▶ [Dataset extract]:
◆ ◆ ◆ ◆
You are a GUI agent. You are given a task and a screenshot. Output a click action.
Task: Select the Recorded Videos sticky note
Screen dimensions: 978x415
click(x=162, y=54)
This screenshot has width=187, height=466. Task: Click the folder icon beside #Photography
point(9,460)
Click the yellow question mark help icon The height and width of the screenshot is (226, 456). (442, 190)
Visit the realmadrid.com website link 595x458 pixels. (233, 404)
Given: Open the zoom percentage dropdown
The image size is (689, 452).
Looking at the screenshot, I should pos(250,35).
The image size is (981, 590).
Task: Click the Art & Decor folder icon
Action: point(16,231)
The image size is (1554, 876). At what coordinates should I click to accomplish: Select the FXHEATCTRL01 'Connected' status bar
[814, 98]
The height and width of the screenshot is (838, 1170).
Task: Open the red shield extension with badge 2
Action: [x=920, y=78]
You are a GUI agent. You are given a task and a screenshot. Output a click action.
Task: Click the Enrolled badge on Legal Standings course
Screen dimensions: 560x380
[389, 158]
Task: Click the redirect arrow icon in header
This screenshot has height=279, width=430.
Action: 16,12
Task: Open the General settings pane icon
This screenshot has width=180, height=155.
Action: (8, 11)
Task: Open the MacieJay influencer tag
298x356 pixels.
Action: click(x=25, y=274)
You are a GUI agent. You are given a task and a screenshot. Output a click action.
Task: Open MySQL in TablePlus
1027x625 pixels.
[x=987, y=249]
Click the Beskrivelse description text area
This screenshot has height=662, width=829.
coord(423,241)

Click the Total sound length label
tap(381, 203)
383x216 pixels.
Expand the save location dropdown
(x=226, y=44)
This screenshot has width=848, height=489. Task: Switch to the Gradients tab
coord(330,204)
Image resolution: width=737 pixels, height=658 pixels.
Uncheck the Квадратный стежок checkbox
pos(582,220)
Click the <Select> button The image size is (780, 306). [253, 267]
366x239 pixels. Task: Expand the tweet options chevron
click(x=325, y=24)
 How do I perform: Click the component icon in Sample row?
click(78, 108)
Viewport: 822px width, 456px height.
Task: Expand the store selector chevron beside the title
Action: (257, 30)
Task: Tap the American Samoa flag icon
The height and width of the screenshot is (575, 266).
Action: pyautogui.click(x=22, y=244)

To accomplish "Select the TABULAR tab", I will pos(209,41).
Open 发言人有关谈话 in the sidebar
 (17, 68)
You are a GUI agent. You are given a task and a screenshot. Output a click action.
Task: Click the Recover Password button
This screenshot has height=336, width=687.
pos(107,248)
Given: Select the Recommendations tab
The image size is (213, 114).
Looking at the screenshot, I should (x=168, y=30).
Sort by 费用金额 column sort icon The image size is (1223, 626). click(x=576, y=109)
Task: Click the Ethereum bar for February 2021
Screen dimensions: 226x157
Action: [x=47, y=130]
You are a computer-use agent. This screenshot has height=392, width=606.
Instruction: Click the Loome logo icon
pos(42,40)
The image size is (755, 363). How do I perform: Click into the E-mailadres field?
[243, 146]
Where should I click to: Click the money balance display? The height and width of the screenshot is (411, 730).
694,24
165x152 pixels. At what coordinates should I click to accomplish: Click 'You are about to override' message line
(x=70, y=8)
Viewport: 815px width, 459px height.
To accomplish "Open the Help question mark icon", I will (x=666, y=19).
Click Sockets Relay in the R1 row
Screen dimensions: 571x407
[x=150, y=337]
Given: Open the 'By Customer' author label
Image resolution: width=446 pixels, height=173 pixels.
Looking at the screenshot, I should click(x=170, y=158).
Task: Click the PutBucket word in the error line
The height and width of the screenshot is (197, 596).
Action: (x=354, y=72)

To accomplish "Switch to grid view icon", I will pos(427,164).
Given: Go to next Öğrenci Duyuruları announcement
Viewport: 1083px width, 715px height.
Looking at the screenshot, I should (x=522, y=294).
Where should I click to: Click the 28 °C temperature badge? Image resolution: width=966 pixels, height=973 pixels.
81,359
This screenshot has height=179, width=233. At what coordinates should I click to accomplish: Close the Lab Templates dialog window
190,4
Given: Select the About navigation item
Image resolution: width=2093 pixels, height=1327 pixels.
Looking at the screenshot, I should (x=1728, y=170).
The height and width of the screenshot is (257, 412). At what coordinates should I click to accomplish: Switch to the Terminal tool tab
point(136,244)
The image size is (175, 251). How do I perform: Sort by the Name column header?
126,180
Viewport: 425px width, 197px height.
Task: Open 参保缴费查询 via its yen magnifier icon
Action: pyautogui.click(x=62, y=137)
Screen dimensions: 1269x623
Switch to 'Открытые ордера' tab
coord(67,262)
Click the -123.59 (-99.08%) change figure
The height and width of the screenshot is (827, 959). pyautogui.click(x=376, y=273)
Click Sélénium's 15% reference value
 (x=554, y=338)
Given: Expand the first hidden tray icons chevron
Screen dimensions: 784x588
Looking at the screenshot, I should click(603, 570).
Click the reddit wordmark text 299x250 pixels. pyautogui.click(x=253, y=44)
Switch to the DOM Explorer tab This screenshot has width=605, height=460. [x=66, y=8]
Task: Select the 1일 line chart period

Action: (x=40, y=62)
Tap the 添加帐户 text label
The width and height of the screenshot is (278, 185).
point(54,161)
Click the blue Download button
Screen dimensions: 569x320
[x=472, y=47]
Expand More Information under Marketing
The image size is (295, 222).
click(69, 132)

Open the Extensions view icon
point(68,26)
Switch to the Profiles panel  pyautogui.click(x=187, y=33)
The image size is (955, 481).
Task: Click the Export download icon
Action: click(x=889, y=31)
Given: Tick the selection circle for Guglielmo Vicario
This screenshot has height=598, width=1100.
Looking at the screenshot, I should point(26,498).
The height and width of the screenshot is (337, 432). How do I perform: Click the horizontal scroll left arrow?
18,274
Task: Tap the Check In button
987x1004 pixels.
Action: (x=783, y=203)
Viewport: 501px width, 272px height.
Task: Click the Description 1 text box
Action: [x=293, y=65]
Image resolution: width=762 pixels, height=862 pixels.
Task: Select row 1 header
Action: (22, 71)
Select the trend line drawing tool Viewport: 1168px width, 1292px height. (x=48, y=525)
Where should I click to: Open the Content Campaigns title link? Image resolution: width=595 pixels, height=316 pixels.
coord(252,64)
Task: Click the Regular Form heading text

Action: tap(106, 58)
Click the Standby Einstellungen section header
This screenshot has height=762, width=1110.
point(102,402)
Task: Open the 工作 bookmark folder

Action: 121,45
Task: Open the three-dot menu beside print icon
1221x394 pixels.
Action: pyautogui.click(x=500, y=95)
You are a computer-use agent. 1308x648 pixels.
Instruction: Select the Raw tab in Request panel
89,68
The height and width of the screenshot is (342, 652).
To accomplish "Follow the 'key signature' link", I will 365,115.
◆ ◆ ◆ ◆
▶ [Exercise details]:
Every record is to be repeated exactly as written.

▶ [Result of this exercise]:
You are a GUI agent. You are given a task and a screenshot. Output a click action.
Task: Select the Recorded Videos sticky note
Screen dimensions: 978x415
click(x=162, y=54)
This screenshot has width=187, height=466. Task: Click the folder icon beside #Photography
point(9,460)
Click the yellow question mark help icon The height and width of the screenshot is (226, 456). (442, 190)
Visit the realmadrid.com website link 595x458 pixels. (233, 404)
Given: Open the zoom percentage dropdown
The image size is (689, 452).
Looking at the screenshot, I should pos(250,35).
The image size is (981, 590).
Task: Click the Art & Decor folder icon
Action: point(16,231)
The image size is (1554, 876). At what coordinates should I click to accomplish: Select the FXHEATCTRL01 'Connected' status bar
[814, 98]
The height and width of the screenshot is (838, 1170).
Task: Open the red shield extension with badge 2
Action: [x=920, y=78]
You are a GUI agent. You are given a task and a screenshot. Output a click action.
Task: Click the Enrolled badge on Legal Standings course
Screen dimensions: 560x380
[389, 158]
Task: Click the redirect arrow icon in header
This screenshot has height=279, width=430.
Action: 16,12
Task: Open the General settings pane icon
This screenshot has width=180, height=155.
Action: (8, 11)
Task: Open the MacieJay influencer tag
298x356 pixels.
Action: click(x=25, y=274)
You are a GUI agent. You are given a task and a screenshot. Output a click action.
Task: Open MySQL in TablePlus
1027x625 pixels.
[x=987, y=249]
Click the Beskrivelse description text area
This screenshot has height=662, width=829.
coord(423,241)

Click the Total sound length label
tap(381, 203)
383x216 pixels.
Expand the save location dropdown
(x=226, y=44)
This screenshot has width=848, height=489. Task: Switch to the Gradients tab
coord(330,204)
Image resolution: width=737 pixels, height=658 pixels.
Uncheck the Квадратный стежок checkbox
pos(582,220)
Click the <Select> button The image size is (780, 306). [253, 267]
366x239 pixels. Task: Expand the tweet options chevron
click(x=325, y=24)
 How do I perform: Click the component icon in Sample row?
click(78, 108)
Viewport: 822px width, 456px height.
Task: Expand the store selector chevron beside the title
Action: (257, 30)
Task: Tap the American Samoa flag icon
The height and width of the screenshot is (575, 266).
Action: pyautogui.click(x=22, y=244)

To accomplish "Select the TABULAR tab", I will pos(209,41).
Open 发言人有关谈话 in the sidebar
 (17, 68)
You are a GUI agent. You are given a task and a screenshot. Output a click action.
Task: Click the Recover Password button
This screenshot has height=336, width=687.
pos(107,248)
Given: Select the Recommendations tab
The image size is (213, 114).
Looking at the screenshot, I should (x=168, y=30).
Sort by 费用金额 column sort icon The image size is (1223, 626). click(x=576, y=109)
Task: Click the Ethereum bar for February 2021
Screen dimensions: 226x157
Action: [x=47, y=130]
You are a computer-use agent. This screenshot has height=392, width=606.
Instruction: Click the Loome logo icon
pos(42,40)
The image size is (755, 363). How do I perform: Click into the E-mailadres field?
[243, 146]
Where should I click to: Click the money balance display? The height and width of the screenshot is (411, 730).
694,24
165x152 pixels. At what coordinates should I click to accomplish: Click 'You are about to override' message line
(x=70, y=8)
Viewport: 815px width, 459px height.
To accomplish "Open the Help question mark icon", I will (x=666, y=19).
Click Sockets Relay in the R1 row
Screen dimensions: 571x407
[x=150, y=337]
Given: Open the 'By Customer' author label
Image resolution: width=446 pixels, height=173 pixels.
Looking at the screenshot, I should click(x=170, y=158).
Task: Click the PutBucket word in the error line
The height and width of the screenshot is (197, 596).
Action: (x=354, y=72)

To accomplish "Switch to grid view icon", I will pos(427,164).
Given: Go to next Öğrenci Duyuruları announcement
Viewport: 1083px width, 715px height.
Looking at the screenshot, I should (x=522, y=294).
Where should I click to: Click the 28 °C temperature badge? Image resolution: width=966 pixels, height=973 pixels.
81,359
This screenshot has height=179, width=233. At what coordinates should I click to accomplish: Close the Lab Templates dialog window
190,4
Given: Select the About navigation item
Image resolution: width=2093 pixels, height=1327 pixels.
Looking at the screenshot, I should (x=1728, y=170).
The height and width of the screenshot is (257, 412). At what coordinates should I click to accomplish: Switch to the Terminal tool tab
point(136,244)
The image size is (175, 251). How do I perform: Sort by the Name column header?
126,180
Viewport: 425px width, 197px height.
Task: Open 参保缴费查询 via its yen magnifier icon
Action: pyautogui.click(x=62, y=137)
Screen dimensions: 1269x623
Switch to 'Открытые ордера' tab
coord(67,262)
Click the -123.59 (-99.08%) change figure
The height and width of the screenshot is (827, 959). pyautogui.click(x=376, y=273)
Click Sélénium's 15% reference value
 (x=554, y=338)
Given: Expand the first hidden tray icons chevron
Screen dimensions: 784x588
Looking at the screenshot, I should click(603, 570).
Click the reddit wordmark text 299x250 pixels. pyautogui.click(x=253, y=44)
Switch to the DOM Explorer tab This screenshot has width=605, height=460. [x=66, y=8]
Task: Select the 1일 line chart period

Action: (x=40, y=62)
Tap the 添加帐户 text label
The width and height of the screenshot is (278, 185).
point(54,161)
Click the blue Download button
Screen dimensions: 569x320
[x=472, y=47]
Expand More Information under Marketing
The image size is (295, 222).
click(69, 132)

Open the Extensions view icon
point(68,26)
Switch to the Profiles panel  pyautogui.click(x=187, y=33)
The image size is (955, 481).
Task: Click the Export download icon
Action: click(x=889, y=31)
Given: Tick the selection circle for Guglielmo Vicario
This screenshot has height=598, width=1100.
Looking at the screenshot, I should point(26,498).
The height and width of the screenshot is (337, 432). How do I perform: Click the horizontal scroll left arrow?
18,274
Task: Tap the Check In button
987x1004 pixels.
Action: (x=783, y=203)
Viewport: 501px width, 272px height.
Task: Click the Description 1 text box
Action: [x=293, y=65]
Image resolution: width=762 pixels, height=862 pixels.
Task: Select row 1 header
Action: (22, 71)
Select the trend line drawing tool Viewport: 1168px width, 1292px height. (x=48, y=525)
Where should I click to: Open the Content Campaigns title link? Image resolution: width=595 pixels, height=316 pixels.
coord(252,64)
Task: Click the Regular Form heading text

Action: tap(106, 58)
Click the Standby Einstellungen section header
This screenshot has height=762, width=1110.
point(102,402)
Task: Open the 工作 bookmark folder

Action: 121,45
Task: Open the three-dot menu beside print icon
1221x394 pixels.
Action: pyautogui.click(x=500, y=95)
You are a computer-use agent. 1308x648 pixels.
Instruction: Select the Raw tab in Request panel
89,68
The height and width of the screenshot is (342, 652).
To accomplish "Follow the 'key signature' link", I will 365,115.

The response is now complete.